C'est cette histoire simple mais pleine de viande que nous racontent Coyne, Drozd, Michael Ivins dans ce nouvel épisode de Pitchfork Classic consacré à The Soft Bulletin. Ça vient de râler au bureau contre les "documentaires" sans idée qui ne racontent rien, mais IMHO ce docu contient suffisamment d'archives de dingues, d'interviews avec Dave Fridmann et d'anecdotes intéressantes pour le rendre plus passionnant que 95% des documentaires sur la pop de la planète. On peut par exemple y apprendre que l'album a failli s'appeler "The Soft Bullet In", que la photo de la pochette vient d'un article sur le LSD et que l'intro de "The Spiderbite Song" a été bidouillée sur un 8-pistes numérique de marque Alesis.

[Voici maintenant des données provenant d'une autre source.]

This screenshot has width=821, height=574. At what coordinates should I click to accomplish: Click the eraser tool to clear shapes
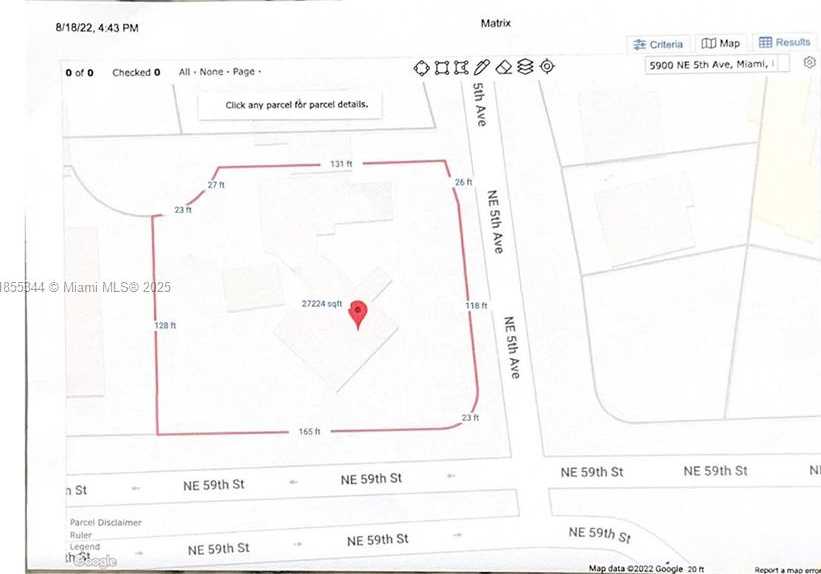[x=504, y=67]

Si vous avez vu The Fearless Freaks ou Blastula, The Making of Embryonic, vous savez déjà à quel point les Lips sont généreux de leur temps de parole et de leur intimité; vous savez aussi à quel point ça fait des images intéressantes à regarder. Surtout si vous êtes une personne à peu près normalement constituée et que The Soft Bulletin vous a un jour fait exploser le cerveau (dans ma conception des choses les deux vont ensemble), ces quarante-cinq minutes riches en nerderies de studio essentielles et en data hagiographique sur le cancer du père de Wayne Coyne sont obligées de vous intéresser. Râlez tant que vous voulez contre Pitchfork (on le fait au moins une fois par semaine), ce docu très pro et complètement gratos est un vrai cadeau.